- **WHAT NEEDS TO BE DONE**
Nothing should appear in the answer except the lines below from the line containing "Where should I" through the line containing "Select the DPF median dashed legend marker", copied exactly, with pictures left out.

DATA EXTRACTS Start Marker

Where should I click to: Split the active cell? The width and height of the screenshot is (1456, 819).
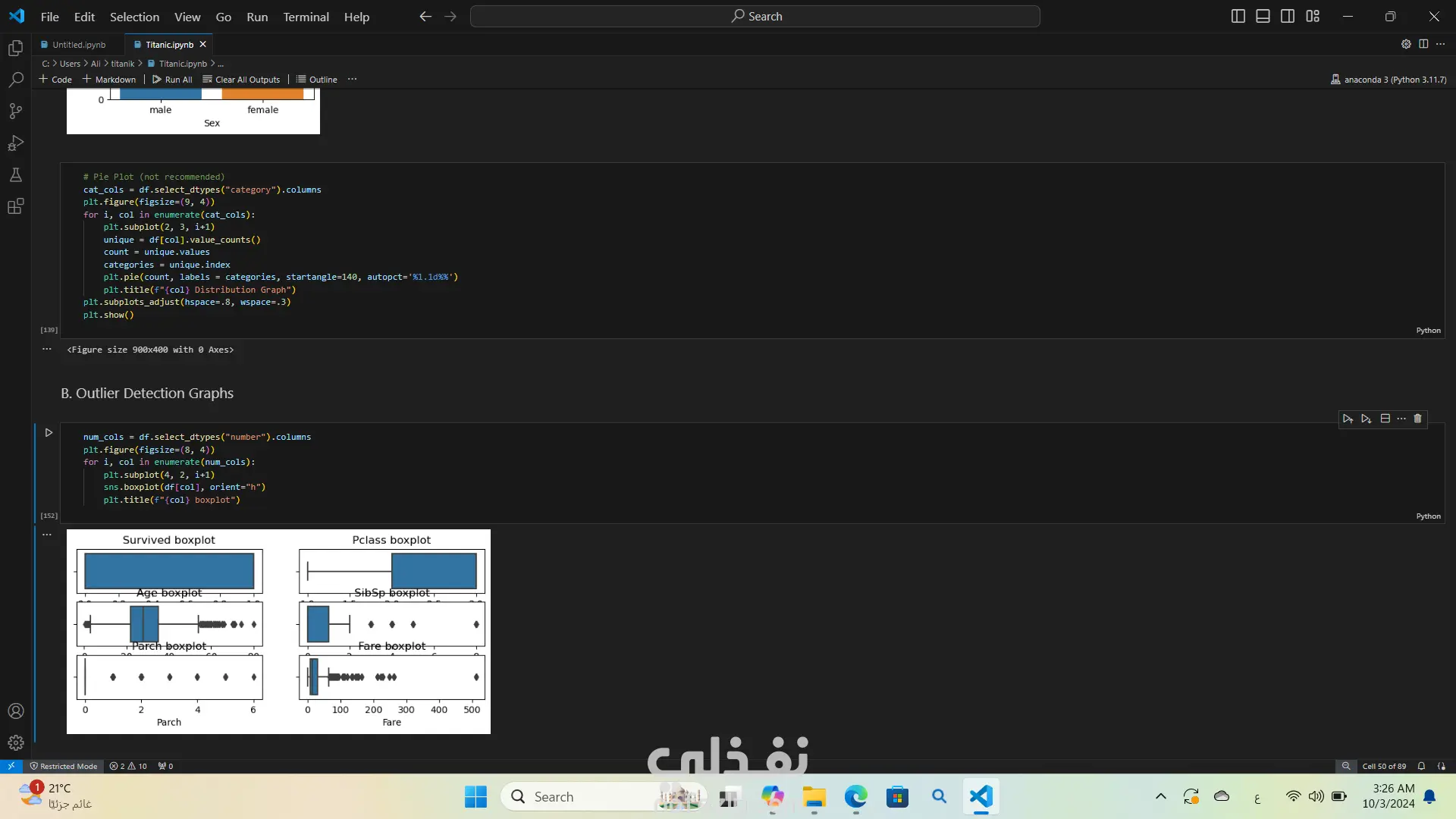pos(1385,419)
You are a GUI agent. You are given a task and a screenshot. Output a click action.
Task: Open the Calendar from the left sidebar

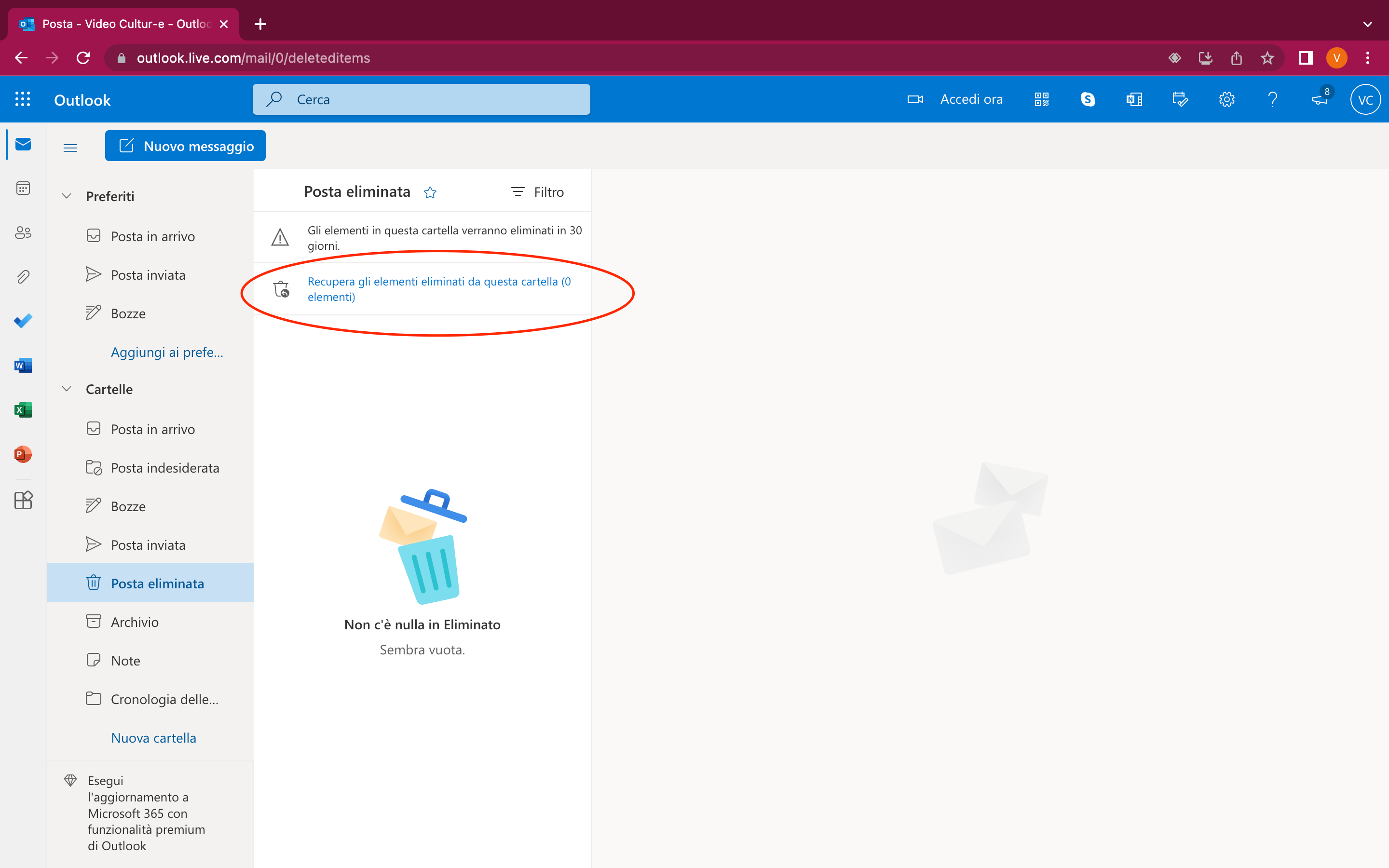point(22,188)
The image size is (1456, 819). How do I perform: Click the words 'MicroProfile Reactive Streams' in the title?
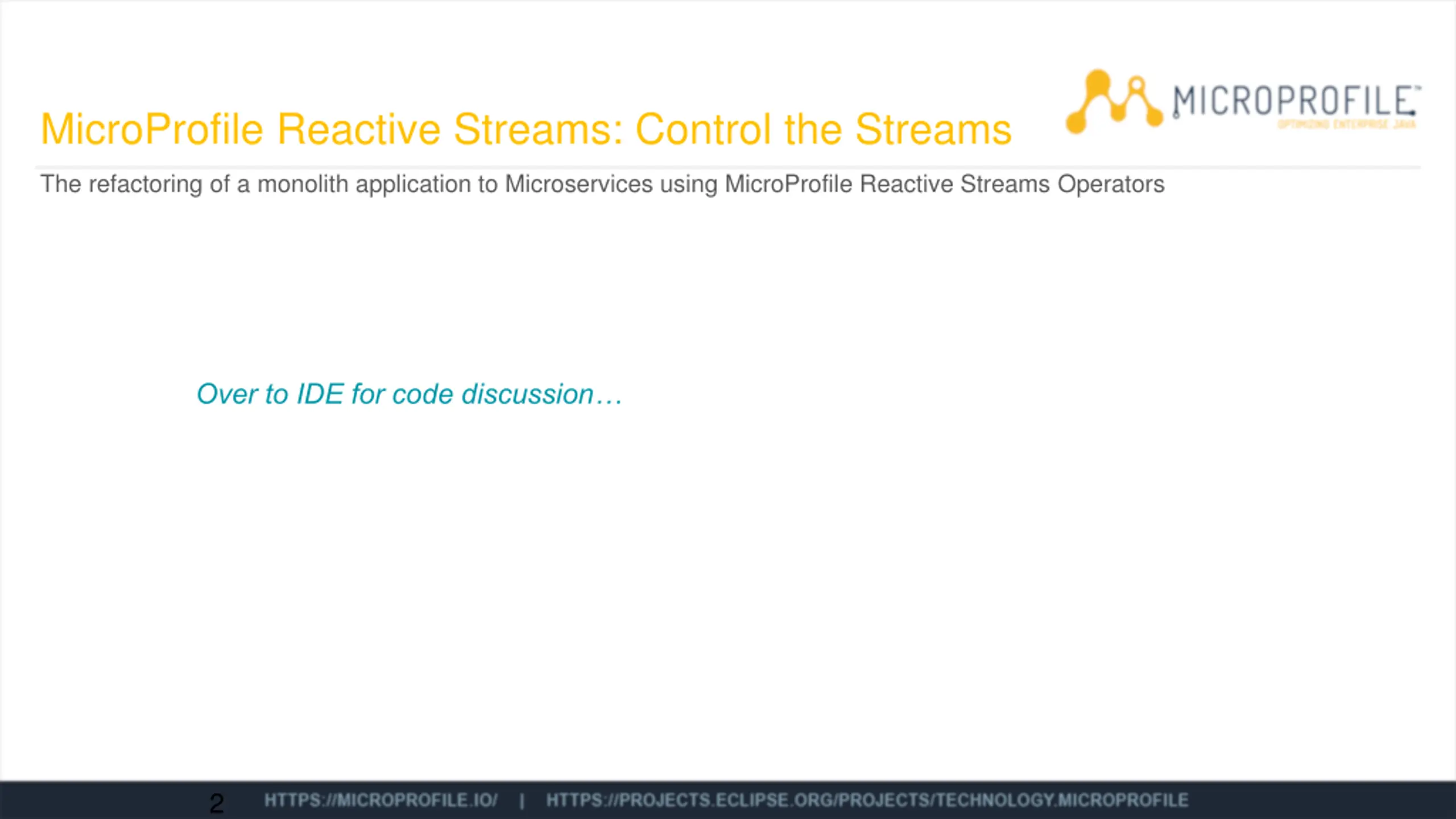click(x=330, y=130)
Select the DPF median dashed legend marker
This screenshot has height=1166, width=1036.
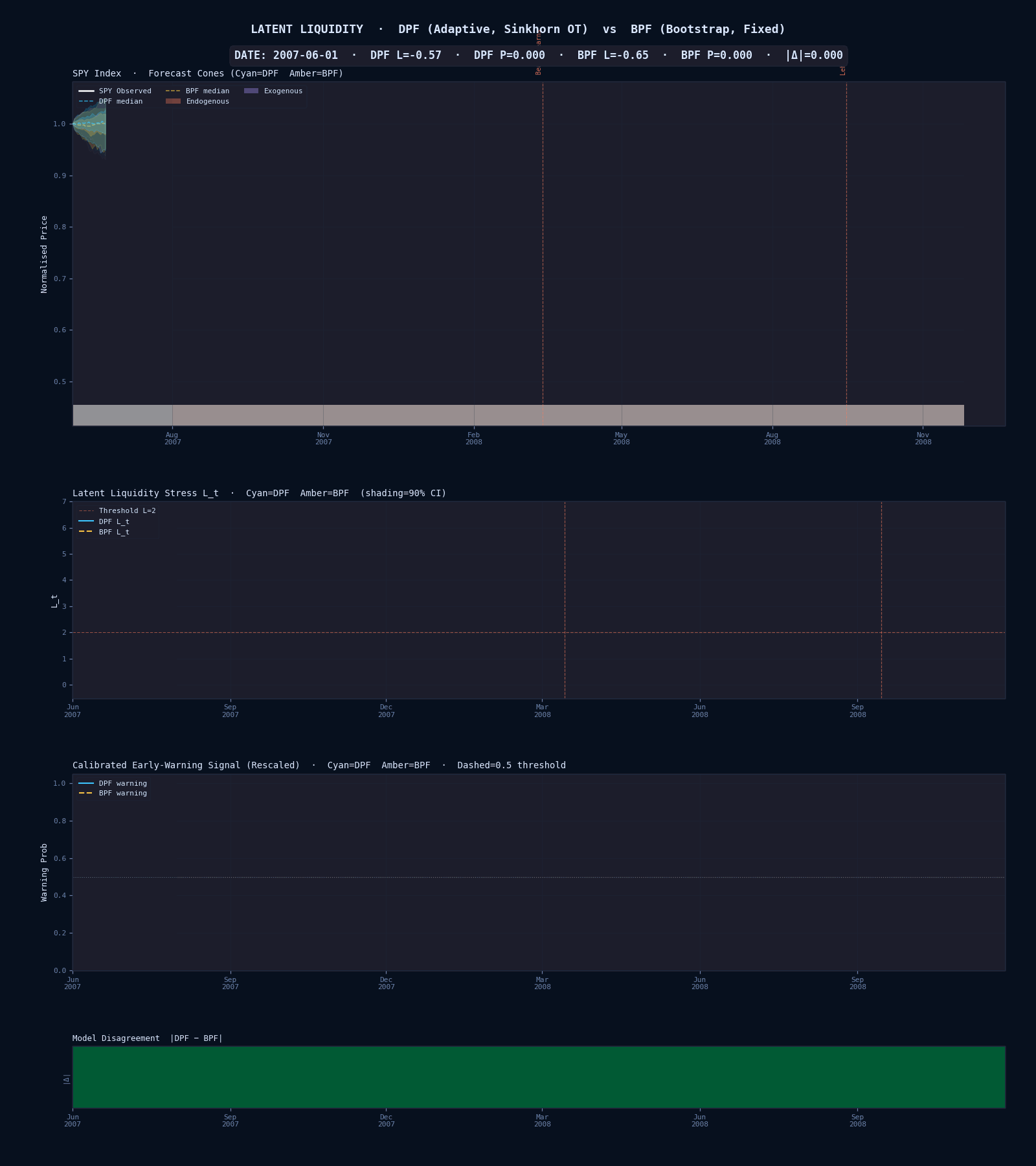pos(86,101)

DATA EXTRACTS End Marker
DATA EXTRACTS Start Marker

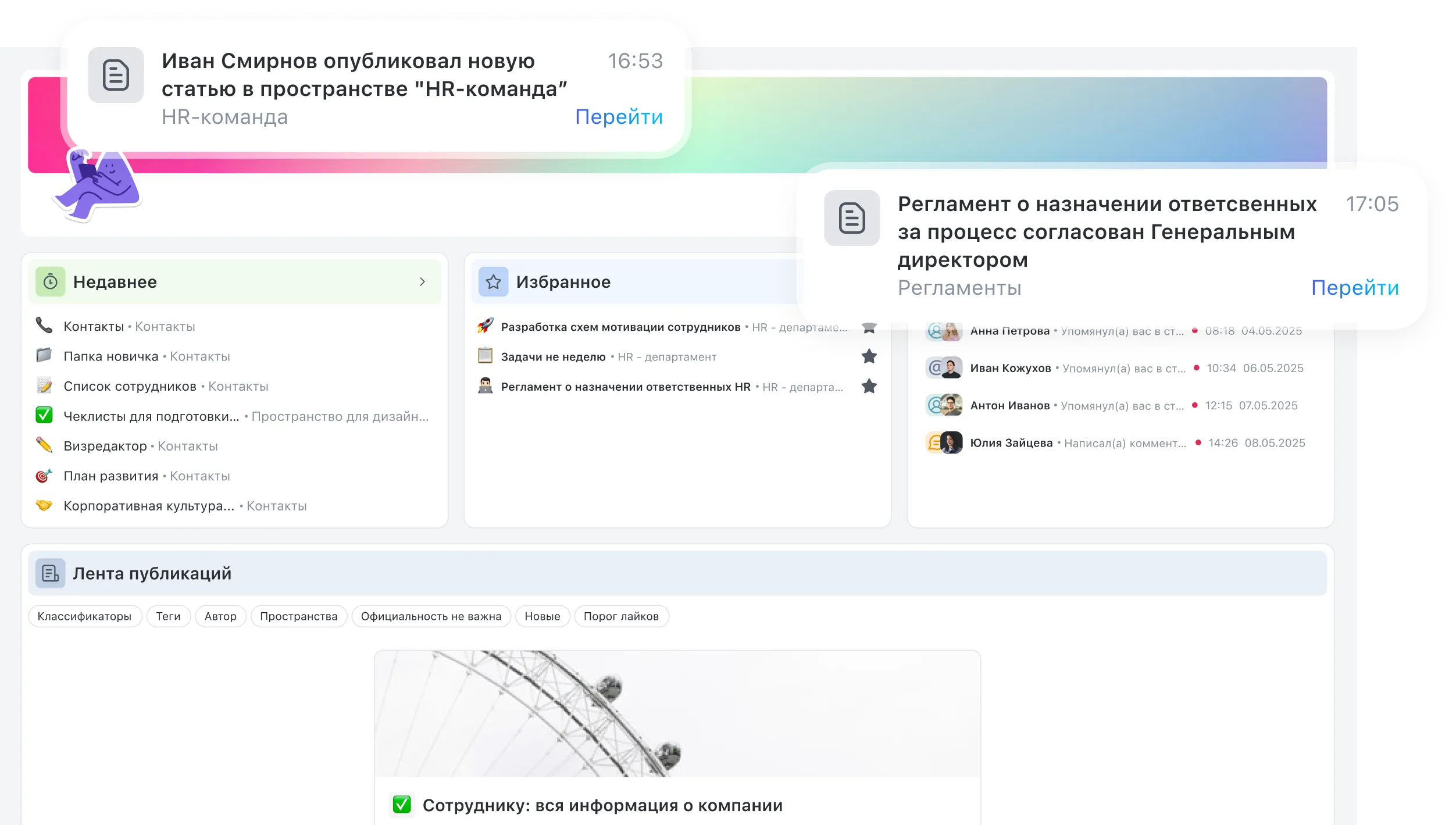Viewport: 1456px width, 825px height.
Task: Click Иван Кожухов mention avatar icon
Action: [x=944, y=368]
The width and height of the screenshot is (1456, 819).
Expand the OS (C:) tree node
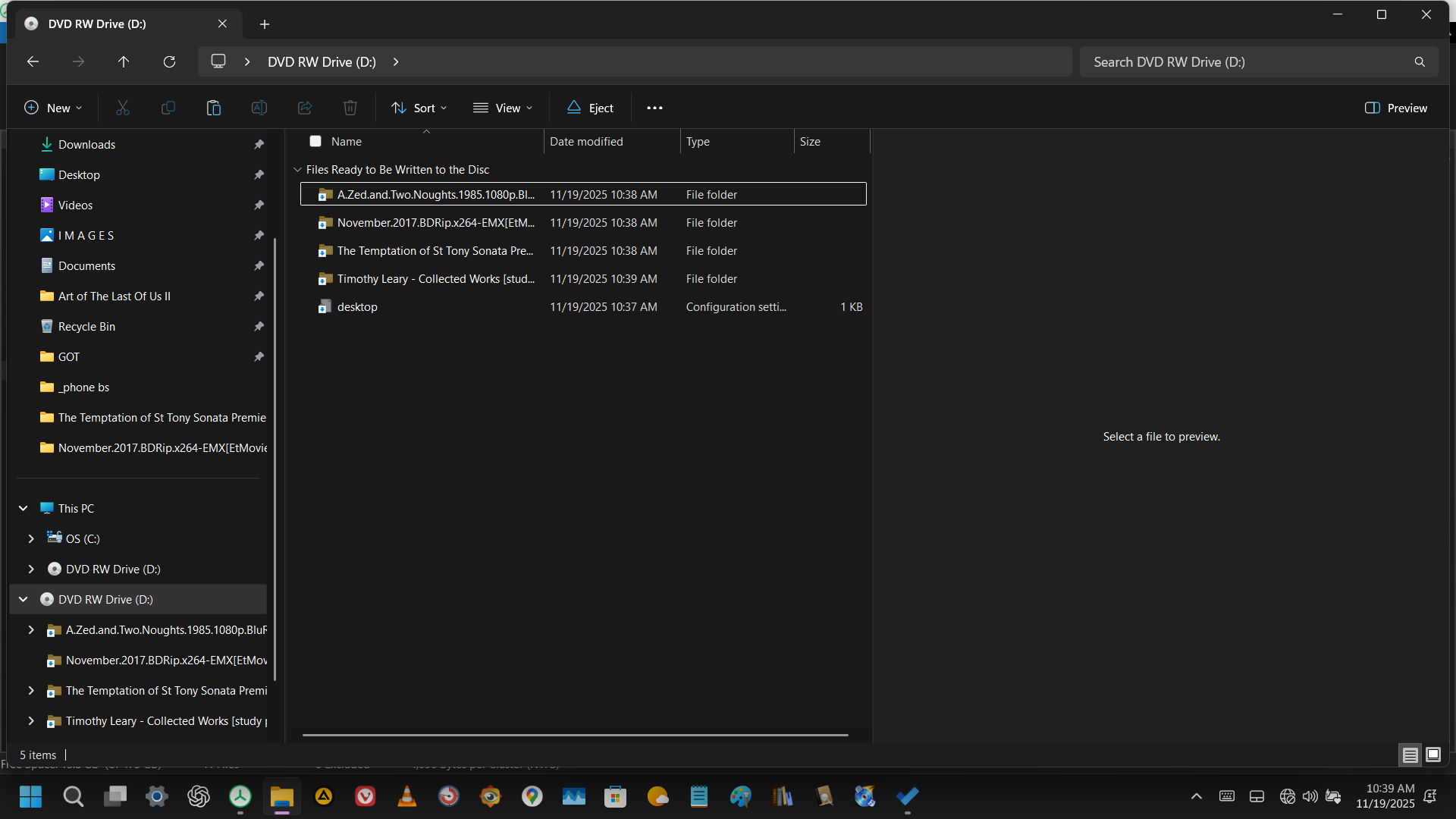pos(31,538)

DATA EXTRACTS End Marker

- **TASK RESULT**
Where should I click to: Split the active cell? The width and height of the screenshot is (1456, 819).
pos(1385,419)
You are a GUI agent. You are given a task and a screenshot. Output a click action.
Task: Open the Calendar from the left sidebar

point(22,188)
The image size is (1456, 819). How do I perform: Click the words 'MicroProfile Reactive Streams' in the title?
click(x=330, y=130)
Select the DPF median dashed legend marker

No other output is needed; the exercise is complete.